Crise dans les CHLSD : «Ben on est rendu là et ça m’écœure» – Daniel Boyer, président de la FTQ

Stéphane Lévesque
Crise dans les CHLSD : «Ben on est rendu là et ça m’écœure» – Daniel Boyer, président de la FTQ
Daniel Boyer, président de la FTQ. (Photo : courtoisie)

COVID-19. La Fédération des travailleurs et travailleuses du Québec (FTQ), réagit avec indignation et colère aux graves négligences mises au jour dans la résidence privée pour personnes âgées Herron (CHSLD), dans l’ouest de Montréal où 31 pensionnaires sont décédées en un mois, dont 5 de la COVID-19.

«On va appeler un chat un chat; ça fait des années que nous dénonçons le manque de ressources dans les services publics, dans le réseau de la santé, dans les CHSLD et les résidences pour personnes âgées, particulièrement dans le secteur privé.

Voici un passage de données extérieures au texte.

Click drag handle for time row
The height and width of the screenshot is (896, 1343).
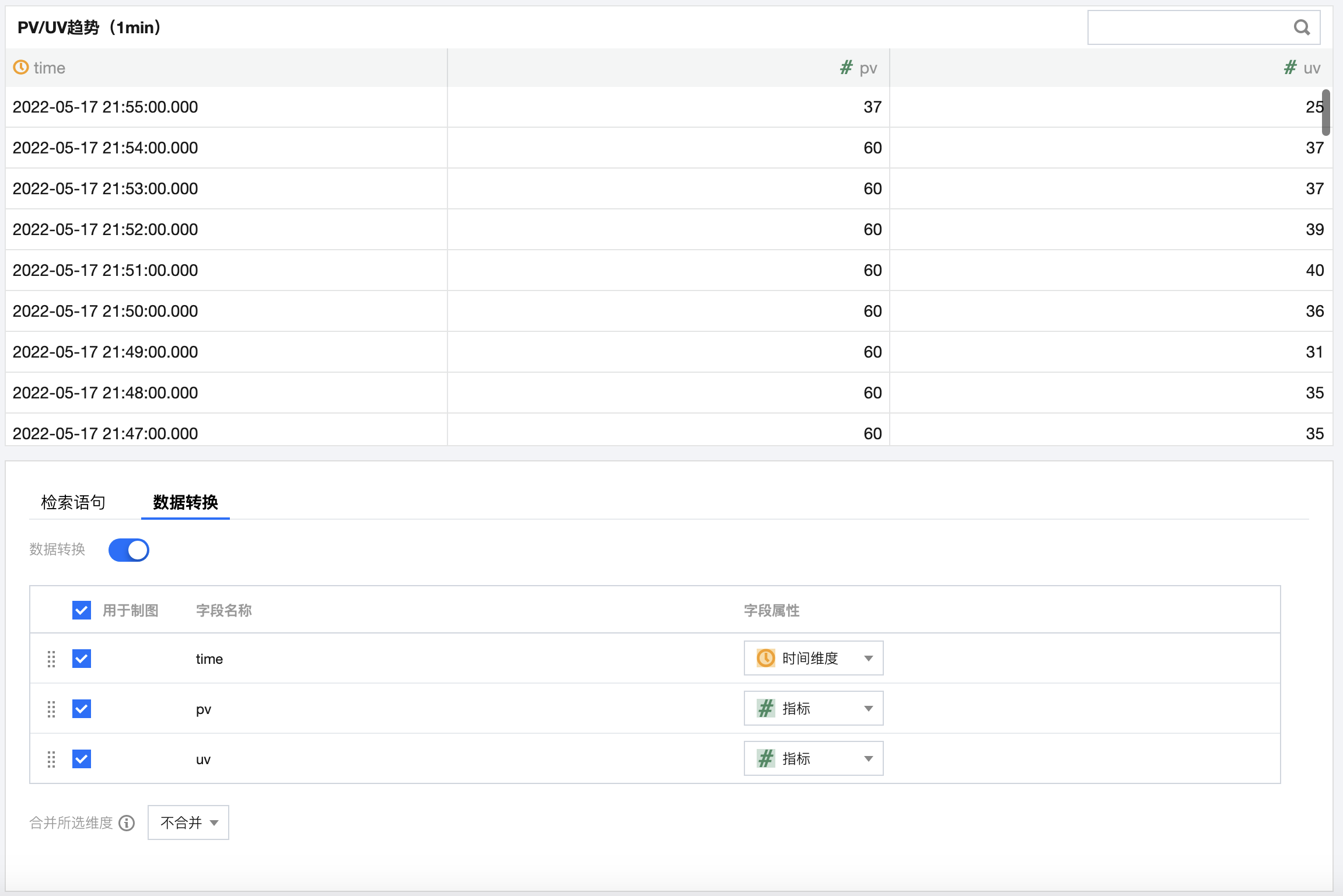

Nous avons dit à plusieurs reprises qu’un jour nous allions frapper un mur.  Ben on est rendu là et ça m’écœure. Tout ça, c’est aussi le résultat des années d’austérité du gouvernement précédent et du désengagement de l’état à l’égard des personnes âgées», déclare le président de la FTQ Daniel Boyer.

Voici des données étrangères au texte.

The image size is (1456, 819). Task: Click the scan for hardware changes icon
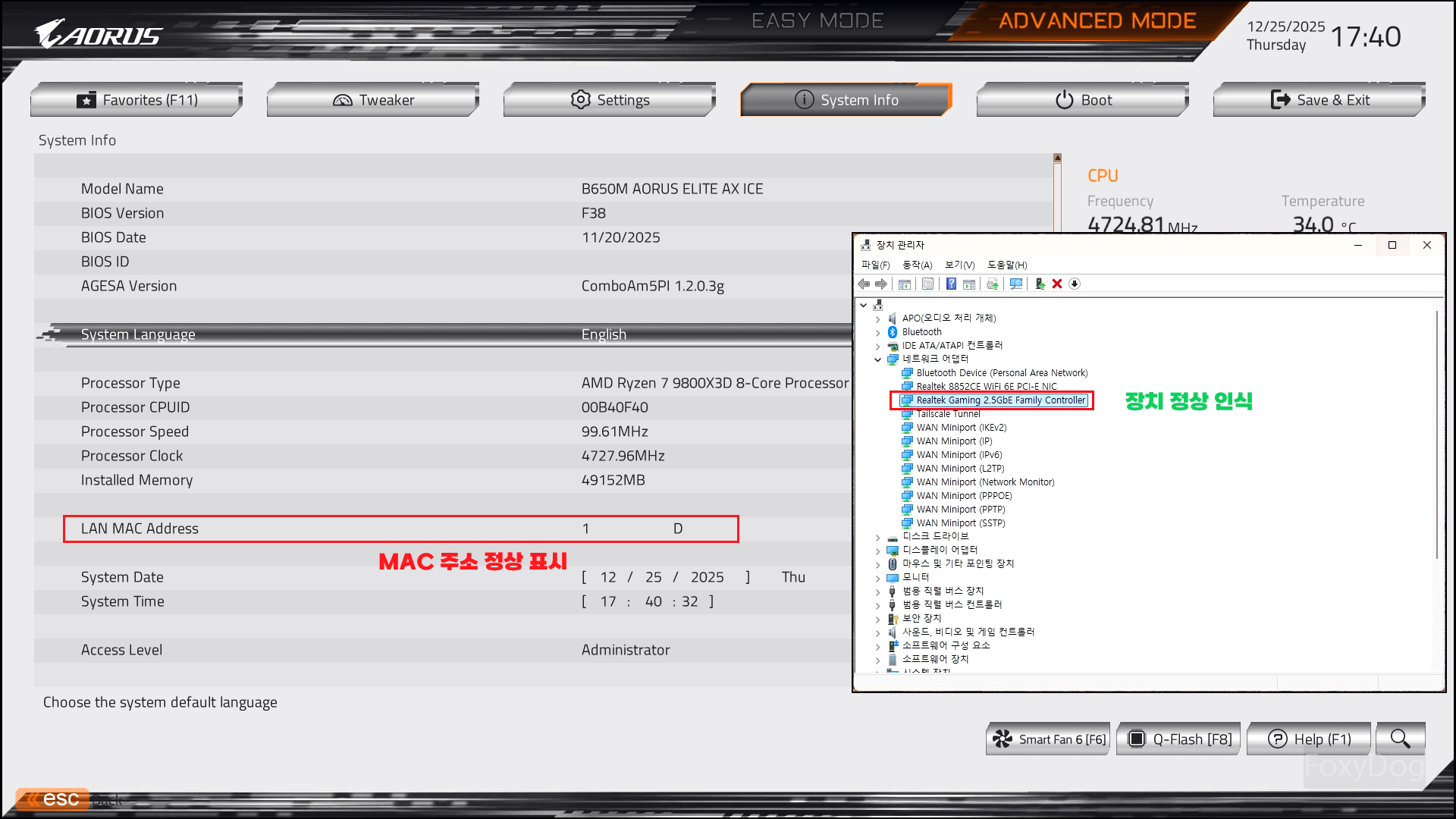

«Ce n’est pas par caprice que nous réclamons depuis longtemps un financement adéquat des services publics. Les conditions d’exercices d’emplois et les salaires insuffisants font en sorte qu’il est devenu pratiquement impossible d’attirer du nouveau personnel et de les garder à l’emploi. J’espère que la classe politique et la population se rendent compte aujourd’hui que c’est grâce aux services publics, aux femmes et aux hommes qui y œuvrent, à notre filet social, que nous allons réussir à sortir de cette crise», ajoute Daniel Boyer.

«Nous saluons la prise de conscience du premier ministre du Québec qui a déclaré : «On va poser les actions nécessaires pour qu’à l’avenir dans nos résidences on s’occupe bien de notre monde». Mais il va falloir plus que des paroles. Il va falloir que les bottines suivent les babines. C’est le moins que l’on puisse faire pour nos aînés, pour la population du Québec. Enfin je tiens à saluer les milliers de travailleuses et travailleurs qui maintiennent les services à bout de bras, autant dans le public que dans les résidences privées et qui, jour après jour, heure après heure, sont au rendez-vous pour toute la population du Québec, peu importe le statut social et le revenu», conclut le président de la FTQ Daniel Boyer.